Hasta ahí, la tarea encomendada la había aplicado con su habitual rigor, sin que lo perturbara el contexto. Estaba acostumbrado a que le insultaran la investidura, más por tratarse de un abanderado de la sanción extrema. Era árbitro para canalizar una vocación cercana a la vigilancia y no tanto a la justicia. Botón, botonazo de gesto adusto que gustaba de sacar la tarjeta roja para castigar hasta la miseria más mínima.
La blandura le surgió por una jugada rápida dentro del área. El nueve del Atlético fue tomado por un defensor rival, que le corrió el pantalón hasta desnudarle una nalga. Penal clarísimo. Una falta que el hombre de la mirada telescópica jamás hubiese dejado de cobrar. La fatalidad de la distracción lo bañó de insultos, incluso del propio delantero.

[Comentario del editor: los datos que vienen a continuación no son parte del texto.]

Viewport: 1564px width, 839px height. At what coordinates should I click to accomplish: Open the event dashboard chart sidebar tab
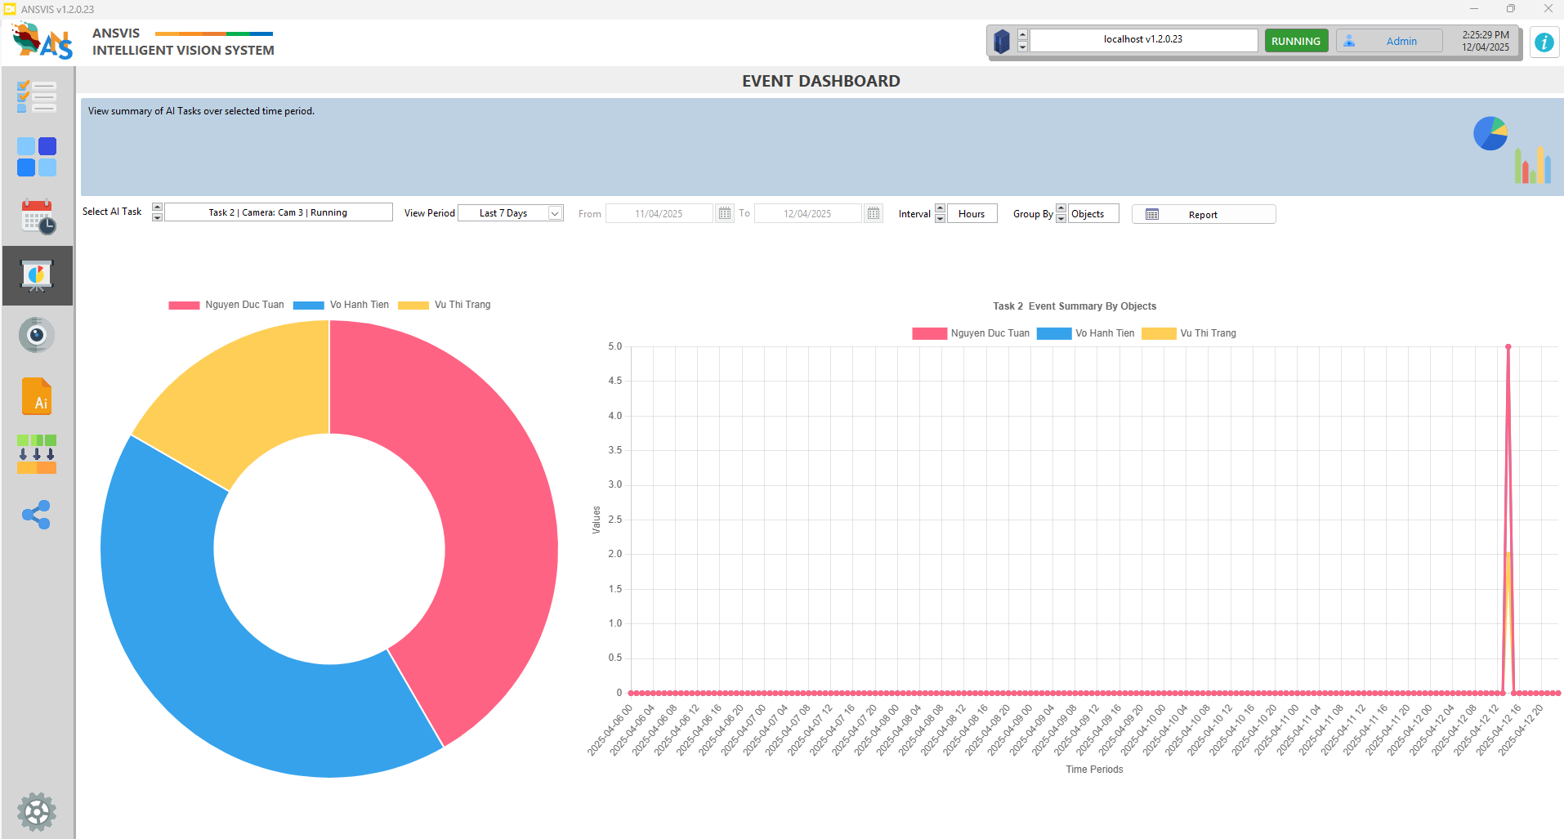click(x=37, y=276)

La cancha era un coro gregoriano de puteadas. La sinfonía del “hijo de puta” gozaba de la voz de mil tenores improvisados, renuentes a aceptar lo inaceptable.
El árbitro se quedó impertérrito, con el pensamiento en un lugar que no era exactamente aquel. Tenía el corazón a los saltos, aunque no era capaz de absorber ni uno de los insultos. Sordo a la escena, el castigador castigado estaba en estado de shock, en plena introspección. Le temblaban las piernas de sólo pensar que fuera así. Pero no podía evitarlo.
Su coraza se desmoronaba mientras la imagen de ese pedacito de culo se le impregnaba indeleble en la mente. Fue un segundo, un instante de volver en sí y de ver delante suyo, de frente a su cara, al nueve que seguía con su reclamo. El juez había recuperado el sentido de mirar lo que pasaba, pero no el de escuchar; apenas advertía el movimiento de la labios de ese muchachito rubio, que clamaba por justicia. En cambio, ya muerto de ganas, el señor de la moral recia le estampó un soberano beso.